**Information given**
== Segment start ==
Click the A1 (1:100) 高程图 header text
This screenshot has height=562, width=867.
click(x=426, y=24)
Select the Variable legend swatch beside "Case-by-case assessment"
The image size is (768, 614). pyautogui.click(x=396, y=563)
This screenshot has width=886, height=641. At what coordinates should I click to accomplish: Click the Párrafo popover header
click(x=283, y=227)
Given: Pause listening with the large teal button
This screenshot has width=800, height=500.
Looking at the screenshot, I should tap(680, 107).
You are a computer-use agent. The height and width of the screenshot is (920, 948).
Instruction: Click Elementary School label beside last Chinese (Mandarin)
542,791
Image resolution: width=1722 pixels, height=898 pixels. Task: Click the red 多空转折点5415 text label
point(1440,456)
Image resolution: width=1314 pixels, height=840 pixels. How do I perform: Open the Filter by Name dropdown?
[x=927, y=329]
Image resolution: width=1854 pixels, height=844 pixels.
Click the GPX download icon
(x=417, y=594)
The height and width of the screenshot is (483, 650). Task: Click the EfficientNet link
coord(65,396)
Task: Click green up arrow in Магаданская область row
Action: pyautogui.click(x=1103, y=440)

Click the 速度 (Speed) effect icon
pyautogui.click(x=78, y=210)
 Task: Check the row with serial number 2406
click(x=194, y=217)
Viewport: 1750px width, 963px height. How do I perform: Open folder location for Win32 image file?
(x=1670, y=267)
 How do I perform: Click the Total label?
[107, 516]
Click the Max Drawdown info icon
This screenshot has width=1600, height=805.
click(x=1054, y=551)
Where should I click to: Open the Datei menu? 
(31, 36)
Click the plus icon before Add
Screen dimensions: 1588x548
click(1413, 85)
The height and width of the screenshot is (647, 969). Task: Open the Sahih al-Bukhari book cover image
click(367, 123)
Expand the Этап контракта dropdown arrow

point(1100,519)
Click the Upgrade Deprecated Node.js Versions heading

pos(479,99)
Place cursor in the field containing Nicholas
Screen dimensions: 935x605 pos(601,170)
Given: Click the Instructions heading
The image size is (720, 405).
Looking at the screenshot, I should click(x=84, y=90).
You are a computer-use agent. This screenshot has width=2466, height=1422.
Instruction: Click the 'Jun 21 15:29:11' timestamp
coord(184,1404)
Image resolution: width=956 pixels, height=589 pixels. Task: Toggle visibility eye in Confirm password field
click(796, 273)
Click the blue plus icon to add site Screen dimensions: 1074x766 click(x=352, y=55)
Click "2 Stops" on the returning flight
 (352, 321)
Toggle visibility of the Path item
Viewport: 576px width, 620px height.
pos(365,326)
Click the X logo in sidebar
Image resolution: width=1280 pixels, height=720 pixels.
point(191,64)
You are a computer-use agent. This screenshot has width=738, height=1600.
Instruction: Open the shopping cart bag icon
== Segment end ==
**Requirement**
When a line of the data holds the string "computer", pick it out and copy it.

**Exercise solution**
You are a computer-use agent. The height and width of the screenshot is (920, 948).
You are a computer-use agent. This screenshot has width=2466, height=1422.
You are a computer-use agent. This screenshot has width=738, height=1600.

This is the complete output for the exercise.